Alıntı, Beauvoir’nın Kadın/Genç Kızlık Çağı’ndan (bendeki örneği ile, Payel Y., 3. Basım, 1974, s. 28’den) yapılmıştır. Bu vesile ile üniversite yıllarımda çok değerli çevirilerini okuma şansı bulduğum Bertan Onaran’ı da saygı ve şükranla anmak isterim.

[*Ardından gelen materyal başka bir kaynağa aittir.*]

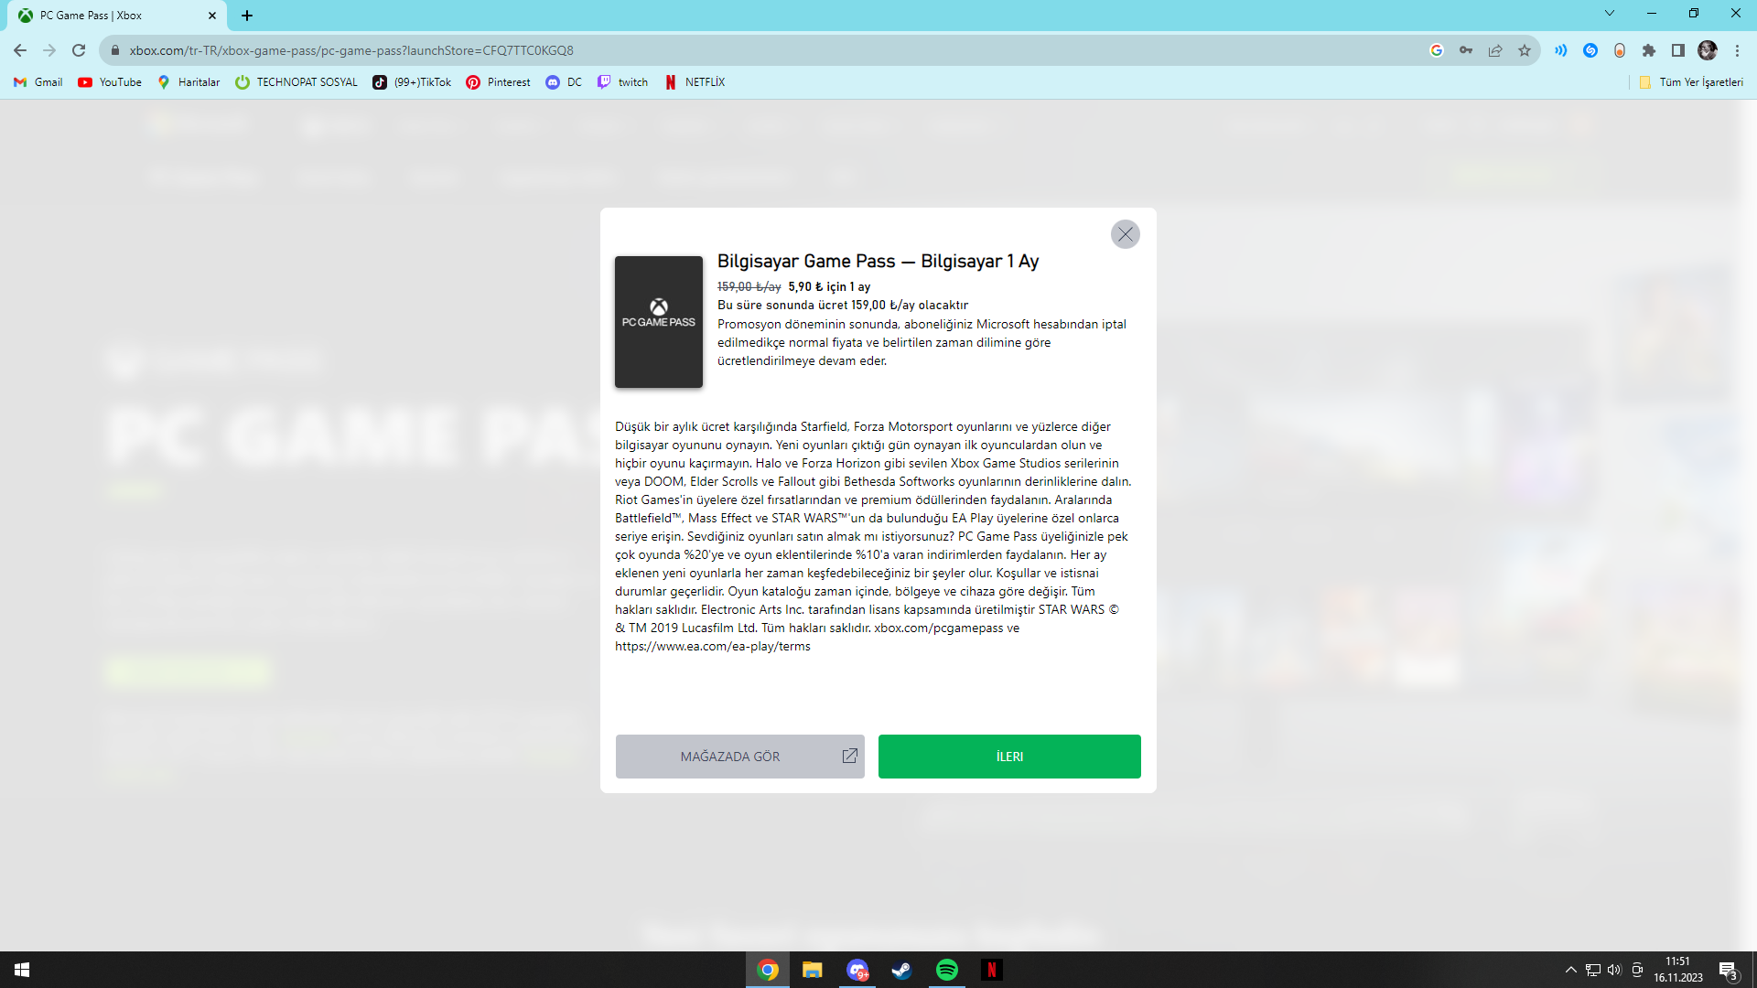Open Tüm Yer İşaretleri bookmarks folder
Viewport: 1757px width, 988px height.
tap(1690, 82)
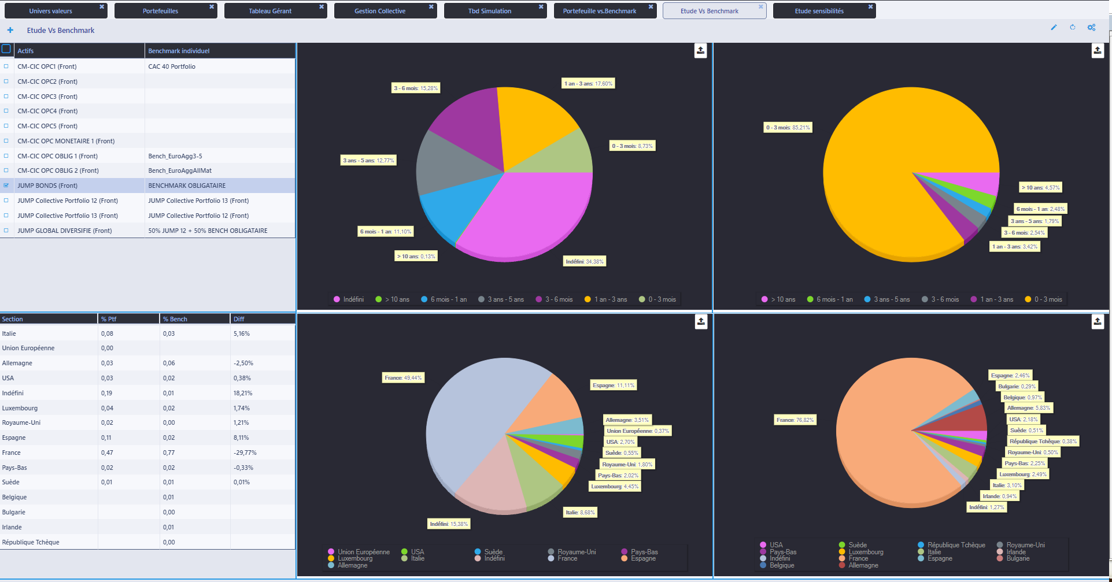Refresh the Etude Vs Benchmark view
Screen dimensions: 1112x582
(x=1073, y=27)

(5) Paris’te Son Tango, kırklarının sonundaki (Amerikalı) erkekle yirmi yaşındaki genç Fransız kadın arasındaki ilişkiyi (anlatı zamanındaki kendilerini verilendiren kişisel/ toplumsal tarihçeleri ile birlikte) irdeleyen bir filmdir. Adamın, Amerikalı ve ‘olgun’ erkek olarak seçilmişliğinin (Fransa’nın imgesel karşılığına dair, Pierre Bourdieu’nün Eril Tahakküm [Bağlam Y., 2014, çev. Bediz Yılmaz] çalışmasında söylediklerini de hatırlayalım) ötesinde, kadını adıyla dahi olsun bir kimlik/ kendilik olarak tanımayan mutlak belirleyici ve mütehakkim (‘libido dominandi’) eril tavrının (küçük-burjuva) genç kadının şahsında tam bir edilgenlikle yeniden üretilişinin (‘libido dominantis’) hikâyesi olarak (ve müthiş ayrıntıları ile) sıra dışı bir filmdir, Paris’te Son Tango. Üstelik, güya, (bir vakitler) ‘devrimci’, eril tahakkümün üretildiği tüm kurumlara (aile, kilise, ordu, okul) şiddetle karşı olan adamımızın tahakkümün âlâsına soyunmuşluğunun -dikkatle bakılırsa- kendi ile barışık bir erkeklikten nasipsizliğinin (o ‘hazin çaba’nın) mahsulü olduğunu işaret edişiyle de ayrıca kıymetlidir film. (Virginia Woolf’un, Deniz Feneri’nde -kadın bakışıyla- ortaya koyduğu -anılan nasipsizliğin bir başka türü olarak- Mr. Ramsey’i de hatırlayalım mesela; Bourdieu’nün de hatırlattığı üzere.) Dahası; adamın genç kadının şahsında -ilişki içinde- dönüştürmeye çalıştığı hayatın, genç kadının (Cezayir sömürge savaşçısı albay) babasının silahı ile (adamın şahsında) sonlandırılması da, mesnetsiz ve samimiyetsiz ‘devrimci’ müdahalenin akıbetine dair bize bir şey söylüyordur herhalde. Öte yandan; dedikodusunu yaptığımız ‘tereyağı’ sahnesinin, -bir yönetmen tavrı olarak- film içinde film tarzında işlenmiş oluşunun da filmimize ayrı bir ilginçlik kattığını belirtmeden geçmeyelim. Genç kadının nişanlısı, buluşmalarını, -nişanlısının rızası olmadan- ‘Bir Kızın Portresi’ isimli televizyon filminin sahneleri olarak çekmektedir ve genç kadının tepkisi şöyledir: “Sen bir alçaksın, hainsin!” (Ha; ‘tereyağı’ sahnesinin fikir babası Marlon Brando’yu, yaşamöyküsünün işlendiği Listen to Me Marlon [2015, Stevan Riley] isimli belgesel filmde izlemek de ayrıca kıymetli olacaktır kanımca.)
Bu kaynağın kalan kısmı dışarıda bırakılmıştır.